- Exercise objective: Nothing but the lines from the one containing "From AirPods to" through the end of the entries below should be set down, each exactly as written.

- Input material:
----------------

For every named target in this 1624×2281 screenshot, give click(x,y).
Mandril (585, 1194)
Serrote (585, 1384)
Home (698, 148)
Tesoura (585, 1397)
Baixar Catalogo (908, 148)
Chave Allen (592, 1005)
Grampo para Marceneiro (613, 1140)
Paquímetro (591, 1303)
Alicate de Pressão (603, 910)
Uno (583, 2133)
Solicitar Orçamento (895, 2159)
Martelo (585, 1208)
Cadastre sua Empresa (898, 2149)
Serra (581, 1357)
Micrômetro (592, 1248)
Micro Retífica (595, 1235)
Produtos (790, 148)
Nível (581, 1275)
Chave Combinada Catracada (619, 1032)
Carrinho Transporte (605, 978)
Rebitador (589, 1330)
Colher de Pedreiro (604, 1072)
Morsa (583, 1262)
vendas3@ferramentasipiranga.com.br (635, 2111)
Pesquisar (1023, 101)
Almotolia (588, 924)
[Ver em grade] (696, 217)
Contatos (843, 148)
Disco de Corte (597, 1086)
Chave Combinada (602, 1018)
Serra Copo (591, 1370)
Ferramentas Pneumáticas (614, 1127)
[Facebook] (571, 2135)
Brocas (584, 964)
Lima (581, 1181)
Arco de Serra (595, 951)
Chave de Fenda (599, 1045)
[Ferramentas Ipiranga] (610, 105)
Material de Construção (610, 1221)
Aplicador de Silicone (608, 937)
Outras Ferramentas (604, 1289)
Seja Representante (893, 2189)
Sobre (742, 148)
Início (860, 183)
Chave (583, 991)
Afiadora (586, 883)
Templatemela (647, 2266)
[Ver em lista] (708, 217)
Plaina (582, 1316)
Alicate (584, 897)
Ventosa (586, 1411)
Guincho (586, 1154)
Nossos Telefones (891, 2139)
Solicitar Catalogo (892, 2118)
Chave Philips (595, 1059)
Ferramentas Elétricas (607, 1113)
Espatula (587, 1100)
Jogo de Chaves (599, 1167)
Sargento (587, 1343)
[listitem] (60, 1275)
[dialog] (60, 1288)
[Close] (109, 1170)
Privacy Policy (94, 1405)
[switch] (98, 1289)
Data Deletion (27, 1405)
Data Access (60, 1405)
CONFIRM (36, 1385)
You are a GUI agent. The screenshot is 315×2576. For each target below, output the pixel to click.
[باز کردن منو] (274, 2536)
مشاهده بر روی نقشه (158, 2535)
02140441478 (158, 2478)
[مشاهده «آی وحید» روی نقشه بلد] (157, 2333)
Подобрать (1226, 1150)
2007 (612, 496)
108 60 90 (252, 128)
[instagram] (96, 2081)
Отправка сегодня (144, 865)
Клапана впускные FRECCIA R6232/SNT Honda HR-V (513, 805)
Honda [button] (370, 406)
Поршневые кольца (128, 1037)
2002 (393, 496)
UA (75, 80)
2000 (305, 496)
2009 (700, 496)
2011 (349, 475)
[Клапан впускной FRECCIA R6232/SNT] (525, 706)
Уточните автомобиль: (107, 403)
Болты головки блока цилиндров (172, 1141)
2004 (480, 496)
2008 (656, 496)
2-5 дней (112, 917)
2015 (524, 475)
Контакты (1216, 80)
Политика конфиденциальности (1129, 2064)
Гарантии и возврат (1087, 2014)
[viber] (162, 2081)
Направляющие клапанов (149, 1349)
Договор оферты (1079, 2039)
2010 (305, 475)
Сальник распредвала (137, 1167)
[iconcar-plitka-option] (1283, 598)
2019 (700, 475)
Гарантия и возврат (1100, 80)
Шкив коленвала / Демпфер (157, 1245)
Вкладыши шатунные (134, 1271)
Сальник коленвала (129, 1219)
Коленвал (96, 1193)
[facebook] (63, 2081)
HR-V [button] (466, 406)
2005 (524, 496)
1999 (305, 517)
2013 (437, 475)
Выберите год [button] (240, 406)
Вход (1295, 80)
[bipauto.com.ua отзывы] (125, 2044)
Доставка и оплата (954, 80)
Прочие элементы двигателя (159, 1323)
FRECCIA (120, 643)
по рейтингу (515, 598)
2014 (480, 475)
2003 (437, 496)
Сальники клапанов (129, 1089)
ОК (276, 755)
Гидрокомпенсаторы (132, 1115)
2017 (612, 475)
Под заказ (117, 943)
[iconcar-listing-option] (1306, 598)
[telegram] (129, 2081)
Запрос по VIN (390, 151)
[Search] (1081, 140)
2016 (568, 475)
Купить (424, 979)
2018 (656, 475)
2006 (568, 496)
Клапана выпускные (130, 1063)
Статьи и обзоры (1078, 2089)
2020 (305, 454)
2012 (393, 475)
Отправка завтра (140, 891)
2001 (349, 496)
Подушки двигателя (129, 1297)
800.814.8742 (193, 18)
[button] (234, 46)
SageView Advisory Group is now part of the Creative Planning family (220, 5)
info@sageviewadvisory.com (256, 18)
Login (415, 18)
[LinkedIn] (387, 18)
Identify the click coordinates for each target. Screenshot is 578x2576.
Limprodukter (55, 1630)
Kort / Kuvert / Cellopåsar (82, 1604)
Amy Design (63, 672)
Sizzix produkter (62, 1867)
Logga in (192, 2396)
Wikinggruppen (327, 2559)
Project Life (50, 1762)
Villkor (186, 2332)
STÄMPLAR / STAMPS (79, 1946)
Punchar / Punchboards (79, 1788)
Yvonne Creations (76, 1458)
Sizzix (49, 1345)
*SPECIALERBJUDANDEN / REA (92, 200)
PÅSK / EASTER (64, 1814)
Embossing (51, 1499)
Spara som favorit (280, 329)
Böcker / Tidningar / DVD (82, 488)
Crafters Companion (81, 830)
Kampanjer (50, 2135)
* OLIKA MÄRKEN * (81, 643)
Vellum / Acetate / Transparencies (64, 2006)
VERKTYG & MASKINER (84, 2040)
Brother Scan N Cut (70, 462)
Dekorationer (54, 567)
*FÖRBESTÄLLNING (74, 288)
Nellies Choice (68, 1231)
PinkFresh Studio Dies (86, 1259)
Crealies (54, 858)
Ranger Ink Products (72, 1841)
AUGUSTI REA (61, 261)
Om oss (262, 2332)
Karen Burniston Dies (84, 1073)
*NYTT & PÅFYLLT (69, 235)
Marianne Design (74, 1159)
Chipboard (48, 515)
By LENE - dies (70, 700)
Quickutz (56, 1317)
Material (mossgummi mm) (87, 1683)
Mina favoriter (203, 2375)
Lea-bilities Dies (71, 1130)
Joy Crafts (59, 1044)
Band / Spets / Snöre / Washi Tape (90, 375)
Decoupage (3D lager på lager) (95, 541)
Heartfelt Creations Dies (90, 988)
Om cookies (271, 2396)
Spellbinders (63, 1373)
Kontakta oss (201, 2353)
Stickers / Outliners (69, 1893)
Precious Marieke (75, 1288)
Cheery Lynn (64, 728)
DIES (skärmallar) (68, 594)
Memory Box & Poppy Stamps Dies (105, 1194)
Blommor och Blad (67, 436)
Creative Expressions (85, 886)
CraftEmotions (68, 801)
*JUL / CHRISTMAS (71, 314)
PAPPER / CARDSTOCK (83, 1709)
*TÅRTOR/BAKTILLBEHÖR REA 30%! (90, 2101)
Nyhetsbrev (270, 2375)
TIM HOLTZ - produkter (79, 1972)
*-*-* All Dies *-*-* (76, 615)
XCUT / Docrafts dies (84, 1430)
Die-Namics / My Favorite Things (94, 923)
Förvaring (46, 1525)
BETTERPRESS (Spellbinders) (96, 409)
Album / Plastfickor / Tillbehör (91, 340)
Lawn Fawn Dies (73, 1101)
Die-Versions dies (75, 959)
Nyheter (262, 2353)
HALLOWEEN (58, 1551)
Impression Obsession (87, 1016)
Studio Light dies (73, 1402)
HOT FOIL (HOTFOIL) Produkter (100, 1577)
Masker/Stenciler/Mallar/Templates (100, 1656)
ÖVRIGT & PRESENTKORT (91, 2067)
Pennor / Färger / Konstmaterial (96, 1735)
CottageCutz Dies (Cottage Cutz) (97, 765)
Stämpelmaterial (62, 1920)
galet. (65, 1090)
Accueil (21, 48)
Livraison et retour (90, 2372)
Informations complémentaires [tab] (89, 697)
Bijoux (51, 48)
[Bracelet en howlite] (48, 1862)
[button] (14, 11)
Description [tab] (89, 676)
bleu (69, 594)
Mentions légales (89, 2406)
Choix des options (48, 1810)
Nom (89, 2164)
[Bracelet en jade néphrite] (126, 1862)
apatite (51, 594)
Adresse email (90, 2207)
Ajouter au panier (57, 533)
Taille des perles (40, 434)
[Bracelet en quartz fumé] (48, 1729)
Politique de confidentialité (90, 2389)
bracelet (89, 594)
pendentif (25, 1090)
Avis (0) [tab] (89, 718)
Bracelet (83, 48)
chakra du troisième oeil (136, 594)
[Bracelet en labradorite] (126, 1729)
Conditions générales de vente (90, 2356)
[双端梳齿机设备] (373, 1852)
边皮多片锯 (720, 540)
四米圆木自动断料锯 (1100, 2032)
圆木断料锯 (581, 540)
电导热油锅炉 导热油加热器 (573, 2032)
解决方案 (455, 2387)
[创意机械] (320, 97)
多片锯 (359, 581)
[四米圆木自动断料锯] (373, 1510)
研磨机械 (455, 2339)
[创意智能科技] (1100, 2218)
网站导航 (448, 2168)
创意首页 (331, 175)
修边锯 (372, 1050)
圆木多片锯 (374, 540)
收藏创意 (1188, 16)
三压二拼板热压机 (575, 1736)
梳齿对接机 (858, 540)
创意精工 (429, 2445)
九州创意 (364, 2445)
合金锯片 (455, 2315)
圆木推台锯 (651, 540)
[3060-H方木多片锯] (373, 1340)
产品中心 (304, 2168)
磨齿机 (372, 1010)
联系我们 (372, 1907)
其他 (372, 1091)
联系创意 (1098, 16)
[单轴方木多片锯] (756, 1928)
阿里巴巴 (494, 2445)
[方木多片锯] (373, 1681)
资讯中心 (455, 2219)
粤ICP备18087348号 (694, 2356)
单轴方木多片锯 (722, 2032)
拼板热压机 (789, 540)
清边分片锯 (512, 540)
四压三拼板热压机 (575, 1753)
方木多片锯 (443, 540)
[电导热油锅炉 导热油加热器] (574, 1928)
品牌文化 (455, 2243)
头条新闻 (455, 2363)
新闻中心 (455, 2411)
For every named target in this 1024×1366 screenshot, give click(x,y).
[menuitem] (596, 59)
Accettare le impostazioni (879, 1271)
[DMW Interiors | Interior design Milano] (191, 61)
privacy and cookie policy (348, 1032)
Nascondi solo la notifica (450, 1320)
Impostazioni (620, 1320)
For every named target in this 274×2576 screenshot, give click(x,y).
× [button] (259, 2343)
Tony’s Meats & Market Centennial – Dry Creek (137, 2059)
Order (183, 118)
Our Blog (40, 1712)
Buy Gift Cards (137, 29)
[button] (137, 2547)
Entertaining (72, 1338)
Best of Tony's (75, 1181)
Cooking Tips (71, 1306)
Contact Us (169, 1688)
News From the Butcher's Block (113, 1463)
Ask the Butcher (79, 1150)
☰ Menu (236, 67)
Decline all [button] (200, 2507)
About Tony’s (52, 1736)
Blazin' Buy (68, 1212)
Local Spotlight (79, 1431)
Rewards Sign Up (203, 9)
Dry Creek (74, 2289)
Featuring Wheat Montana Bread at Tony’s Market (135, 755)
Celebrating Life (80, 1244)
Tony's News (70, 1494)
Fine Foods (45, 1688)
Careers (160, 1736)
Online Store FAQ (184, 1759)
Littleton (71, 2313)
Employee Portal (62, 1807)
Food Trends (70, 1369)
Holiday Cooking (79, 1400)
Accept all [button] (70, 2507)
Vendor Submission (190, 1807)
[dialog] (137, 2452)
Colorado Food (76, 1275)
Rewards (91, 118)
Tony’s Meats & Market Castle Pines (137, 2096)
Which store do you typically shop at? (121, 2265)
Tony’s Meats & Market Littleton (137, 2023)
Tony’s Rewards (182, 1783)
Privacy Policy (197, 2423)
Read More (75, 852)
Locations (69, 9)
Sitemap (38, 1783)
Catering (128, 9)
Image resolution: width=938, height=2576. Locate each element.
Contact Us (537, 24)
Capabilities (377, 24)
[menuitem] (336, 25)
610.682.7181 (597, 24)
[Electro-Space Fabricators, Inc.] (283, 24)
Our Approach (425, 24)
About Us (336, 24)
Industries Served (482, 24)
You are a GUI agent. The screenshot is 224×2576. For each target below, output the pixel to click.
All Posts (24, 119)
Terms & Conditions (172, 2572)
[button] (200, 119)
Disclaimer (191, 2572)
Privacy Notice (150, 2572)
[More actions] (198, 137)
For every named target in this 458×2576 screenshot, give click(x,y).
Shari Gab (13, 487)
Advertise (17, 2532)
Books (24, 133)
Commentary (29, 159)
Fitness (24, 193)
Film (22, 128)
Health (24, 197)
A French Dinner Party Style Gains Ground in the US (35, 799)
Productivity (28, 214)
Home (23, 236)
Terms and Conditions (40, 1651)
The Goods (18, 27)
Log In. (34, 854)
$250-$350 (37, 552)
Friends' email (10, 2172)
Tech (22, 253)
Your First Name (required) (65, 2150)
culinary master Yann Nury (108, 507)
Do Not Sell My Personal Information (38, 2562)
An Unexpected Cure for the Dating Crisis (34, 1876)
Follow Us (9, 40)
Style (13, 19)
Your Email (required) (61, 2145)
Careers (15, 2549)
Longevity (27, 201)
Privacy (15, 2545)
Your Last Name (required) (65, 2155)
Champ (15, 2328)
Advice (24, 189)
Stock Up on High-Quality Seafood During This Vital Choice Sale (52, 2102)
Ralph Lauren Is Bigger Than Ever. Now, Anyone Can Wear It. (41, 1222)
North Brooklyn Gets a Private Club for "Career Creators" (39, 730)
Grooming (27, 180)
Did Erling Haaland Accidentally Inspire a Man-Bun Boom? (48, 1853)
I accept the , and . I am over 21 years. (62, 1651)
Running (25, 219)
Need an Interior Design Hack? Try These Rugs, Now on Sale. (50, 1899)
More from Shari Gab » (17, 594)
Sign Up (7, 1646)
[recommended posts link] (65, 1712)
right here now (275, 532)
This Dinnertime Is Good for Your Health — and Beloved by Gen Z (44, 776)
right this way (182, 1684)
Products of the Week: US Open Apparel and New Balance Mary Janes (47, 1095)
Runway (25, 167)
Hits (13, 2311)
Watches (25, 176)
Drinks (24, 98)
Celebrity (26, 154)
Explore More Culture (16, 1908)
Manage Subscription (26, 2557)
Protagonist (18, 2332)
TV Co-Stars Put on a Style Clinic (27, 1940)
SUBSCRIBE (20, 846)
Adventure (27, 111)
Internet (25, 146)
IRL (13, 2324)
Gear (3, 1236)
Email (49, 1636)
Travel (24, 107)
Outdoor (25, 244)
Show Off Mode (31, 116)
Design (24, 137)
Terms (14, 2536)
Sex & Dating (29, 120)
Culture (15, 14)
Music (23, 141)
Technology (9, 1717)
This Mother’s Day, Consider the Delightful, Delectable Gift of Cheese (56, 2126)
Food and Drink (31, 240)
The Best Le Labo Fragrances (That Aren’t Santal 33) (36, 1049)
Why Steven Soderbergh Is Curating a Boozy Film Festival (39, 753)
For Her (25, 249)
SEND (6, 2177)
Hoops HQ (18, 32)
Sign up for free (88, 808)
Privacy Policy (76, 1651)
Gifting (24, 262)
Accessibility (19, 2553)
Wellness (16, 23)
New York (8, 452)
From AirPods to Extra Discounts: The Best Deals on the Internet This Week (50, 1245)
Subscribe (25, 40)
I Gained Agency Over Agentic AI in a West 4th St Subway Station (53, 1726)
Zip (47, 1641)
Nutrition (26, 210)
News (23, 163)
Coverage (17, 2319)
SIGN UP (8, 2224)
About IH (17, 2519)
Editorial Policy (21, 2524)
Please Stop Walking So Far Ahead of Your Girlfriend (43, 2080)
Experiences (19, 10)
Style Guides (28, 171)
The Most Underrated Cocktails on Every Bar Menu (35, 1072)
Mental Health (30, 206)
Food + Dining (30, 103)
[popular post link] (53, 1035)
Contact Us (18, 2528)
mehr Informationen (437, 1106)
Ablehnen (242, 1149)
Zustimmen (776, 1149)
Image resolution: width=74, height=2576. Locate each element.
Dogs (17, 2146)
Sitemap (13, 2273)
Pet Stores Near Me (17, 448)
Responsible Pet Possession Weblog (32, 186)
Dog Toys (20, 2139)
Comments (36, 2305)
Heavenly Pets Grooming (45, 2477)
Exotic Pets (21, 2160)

----------------

- Response to this exercise:
From AirPods to Extra Discounts: The Best Deals on the Internet This Week (50, 1245)
Subscribe (25, 40)
I Gained Agency Over Agentic AI in a West 4th St Subway Station (53, 1726)
Zip (47, 1641)
Nutrition (26, 210)
News (23, 163)
Coverage (17, 2319)
SIGN UP (8, 2224)
About IH (17, 2519)
Editorial Policy (21, 2524)
Please Stop Walking So Far Ahead of Your Girlfriend (43, 2080)
Experiences (19, 10)
Style Guides (28, 171)
The Most Underrated Cocktails on Every Bar Menu (35, 1072)
Mental Health (30, 206)
Food + Dining (30, 103)
[popular post link] (53, 1035)
Contact Us (18, 2528)
mehr Informationen (437, 1106)
Ablehnen (242, 1149)
Zustimmen (776, 1149)
Image resolution: width=74, height=2576. Locate each element.
Dogs (17, 2146)
Sitemap (13, 2273)
Pet Stores Near Me (17, 448)
Responsible Pet Possession Weblog (32, 186)
Dog Toys (20, 2139)
Comments (36, 2305)
Heavenly Pets Grooming (45, 2477)
Exotic Pets (21, 2160)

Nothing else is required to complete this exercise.